#### [TASK OBJECTIVE]
How many lines of these entries include the string "agent"? State the number alone.

#### [DATA TO EXAMINE]
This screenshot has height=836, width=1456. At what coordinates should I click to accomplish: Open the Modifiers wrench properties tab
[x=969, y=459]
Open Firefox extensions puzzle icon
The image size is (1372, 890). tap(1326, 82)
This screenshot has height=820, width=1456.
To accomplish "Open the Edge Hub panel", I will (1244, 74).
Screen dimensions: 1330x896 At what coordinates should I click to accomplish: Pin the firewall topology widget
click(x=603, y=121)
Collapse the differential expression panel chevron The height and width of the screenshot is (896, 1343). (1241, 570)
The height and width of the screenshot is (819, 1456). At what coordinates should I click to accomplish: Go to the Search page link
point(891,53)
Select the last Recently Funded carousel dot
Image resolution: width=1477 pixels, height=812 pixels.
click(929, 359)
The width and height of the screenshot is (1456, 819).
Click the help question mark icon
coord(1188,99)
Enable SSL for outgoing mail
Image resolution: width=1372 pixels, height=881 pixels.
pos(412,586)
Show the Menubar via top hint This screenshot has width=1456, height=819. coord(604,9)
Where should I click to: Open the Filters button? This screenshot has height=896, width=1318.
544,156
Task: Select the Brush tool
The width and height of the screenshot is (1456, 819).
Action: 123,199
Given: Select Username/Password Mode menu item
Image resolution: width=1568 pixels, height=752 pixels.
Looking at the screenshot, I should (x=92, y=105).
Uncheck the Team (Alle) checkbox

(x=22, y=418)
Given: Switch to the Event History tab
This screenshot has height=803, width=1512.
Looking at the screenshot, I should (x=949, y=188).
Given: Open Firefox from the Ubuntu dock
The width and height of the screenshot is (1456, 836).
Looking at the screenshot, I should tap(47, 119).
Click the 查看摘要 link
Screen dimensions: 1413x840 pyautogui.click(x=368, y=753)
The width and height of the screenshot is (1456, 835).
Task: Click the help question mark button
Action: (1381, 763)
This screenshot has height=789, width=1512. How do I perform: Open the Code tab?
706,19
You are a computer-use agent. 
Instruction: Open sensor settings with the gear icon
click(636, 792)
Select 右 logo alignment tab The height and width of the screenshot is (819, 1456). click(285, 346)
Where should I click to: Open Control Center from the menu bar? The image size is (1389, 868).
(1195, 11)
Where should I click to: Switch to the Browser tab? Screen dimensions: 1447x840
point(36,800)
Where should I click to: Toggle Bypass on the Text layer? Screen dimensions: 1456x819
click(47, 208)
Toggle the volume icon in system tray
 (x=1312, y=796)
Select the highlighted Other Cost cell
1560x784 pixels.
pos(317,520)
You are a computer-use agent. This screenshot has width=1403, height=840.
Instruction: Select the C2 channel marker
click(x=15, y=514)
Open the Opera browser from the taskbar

#### [YOUR RESPONSE]
2